This is the course chosen by the panel in that two-part podcast on polygamy. These presenters are clearly not aware that there exist plenty of actual, legitimate reasons to question the official narrative on polygamy. Did Joseph Smith actually wed multiple women? Could be.  But there are plenty of compelling reasons to suggest he did not. The members of this panel -the panel that is going to put this controversy to rest once and for all, don't forget- never bother to address these reasons because they obviously didn't think those reasons were important enough to look into. They are not familiar with the arguments. How do we know that? Because in the space of two hours and twenty-two minutes, no one on that panel ever brings any of those substantive arguments up. Not even to refute them.

Meet The Panel
The panelists Lindsay chose to weigh in on that podcast with her include John Dinger, John Hatch, and Bryan Buchanan. John Dinger is somebody else I personally like. I've never met him, but I liked him enough to buy his book when it came out nine years ago. The Nauvoo City and High Council Minutes has been a boon to my research on the Nauvoo era, so I appreciate the work Dinger put into that book.

But I learned long ago that just because someone has expertise in one area, it doesn't necessarily translate to expertise in another. John's contributions to the podcast consist mainly of repeating the same dubious hearsay that most Mormons have been taught about Joseph being the originator of polygamy. Do I blame John Dinger? Well, he doesn't appear to be a hostile witness, so I'm willing to give him a pass. After all, he isn't repeating rumors that aren't already held by 90 percent of all Mormons. Could he have examined the issue from all sides before agreeing to appear on this forum? Certainly. Maybe next time he will.
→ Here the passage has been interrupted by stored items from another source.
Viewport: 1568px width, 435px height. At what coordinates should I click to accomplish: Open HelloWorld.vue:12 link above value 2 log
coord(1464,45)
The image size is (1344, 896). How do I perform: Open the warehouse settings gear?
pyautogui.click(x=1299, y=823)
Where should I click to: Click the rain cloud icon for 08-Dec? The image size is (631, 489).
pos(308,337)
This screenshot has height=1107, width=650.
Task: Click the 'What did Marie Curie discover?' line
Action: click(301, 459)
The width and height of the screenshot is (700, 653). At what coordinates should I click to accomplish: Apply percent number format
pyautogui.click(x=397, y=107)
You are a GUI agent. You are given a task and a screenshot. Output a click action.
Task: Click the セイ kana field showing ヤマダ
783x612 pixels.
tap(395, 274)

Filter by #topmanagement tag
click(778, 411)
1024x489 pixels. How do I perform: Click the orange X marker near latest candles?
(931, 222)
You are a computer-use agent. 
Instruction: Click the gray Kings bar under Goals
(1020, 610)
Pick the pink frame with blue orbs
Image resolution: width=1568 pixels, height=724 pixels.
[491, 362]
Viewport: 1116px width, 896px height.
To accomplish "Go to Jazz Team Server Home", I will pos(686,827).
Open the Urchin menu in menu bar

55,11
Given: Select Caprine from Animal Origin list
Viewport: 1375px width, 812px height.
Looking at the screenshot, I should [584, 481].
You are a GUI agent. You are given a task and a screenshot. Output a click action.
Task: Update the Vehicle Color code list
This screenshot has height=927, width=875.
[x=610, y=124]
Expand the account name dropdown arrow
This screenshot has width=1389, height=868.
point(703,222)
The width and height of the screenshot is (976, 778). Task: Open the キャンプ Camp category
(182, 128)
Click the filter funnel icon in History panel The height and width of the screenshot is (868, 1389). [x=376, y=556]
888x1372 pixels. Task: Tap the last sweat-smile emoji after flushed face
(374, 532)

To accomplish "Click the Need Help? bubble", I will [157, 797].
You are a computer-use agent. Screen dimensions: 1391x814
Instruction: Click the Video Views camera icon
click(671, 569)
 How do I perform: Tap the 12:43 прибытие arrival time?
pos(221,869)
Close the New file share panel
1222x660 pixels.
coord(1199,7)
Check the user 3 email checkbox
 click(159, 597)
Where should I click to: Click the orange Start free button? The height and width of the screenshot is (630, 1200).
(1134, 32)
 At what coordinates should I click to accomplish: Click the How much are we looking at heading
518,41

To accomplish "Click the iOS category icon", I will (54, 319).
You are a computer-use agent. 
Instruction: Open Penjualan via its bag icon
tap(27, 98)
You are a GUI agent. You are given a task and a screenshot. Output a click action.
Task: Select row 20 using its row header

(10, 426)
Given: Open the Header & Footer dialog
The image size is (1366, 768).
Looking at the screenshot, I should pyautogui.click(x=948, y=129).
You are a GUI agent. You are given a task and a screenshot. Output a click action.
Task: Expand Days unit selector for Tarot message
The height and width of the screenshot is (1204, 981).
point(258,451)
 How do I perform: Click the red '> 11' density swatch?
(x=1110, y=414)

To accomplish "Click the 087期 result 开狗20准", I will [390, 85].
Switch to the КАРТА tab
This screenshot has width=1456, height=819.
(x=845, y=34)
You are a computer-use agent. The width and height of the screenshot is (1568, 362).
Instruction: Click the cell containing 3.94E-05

Bryan Buchanan is listed as the book buyer at Benchmark Books and a lover of history. What he mostly contributed to the podcast was a lot of irrelevant information about Richard and Pamela Price, authors of Joseph Smith Fought Polygamy. This would have been a good place in the podcast to address some of the findings of the Prices, and even show where Richard and Pamela might have been in error. But Bryan gives us no indication he has ever read any of the Price's extensive research. What he does instead is give us background on Richard Price's disaffection from the RLDS tradition. There is no reason to go into all this immaterial background on the man, unless the intent was to paint Price as some kind of dissenting loner who lacks credibility. That's the only reason I could see for wasting all that time on a whole bunch of nothing.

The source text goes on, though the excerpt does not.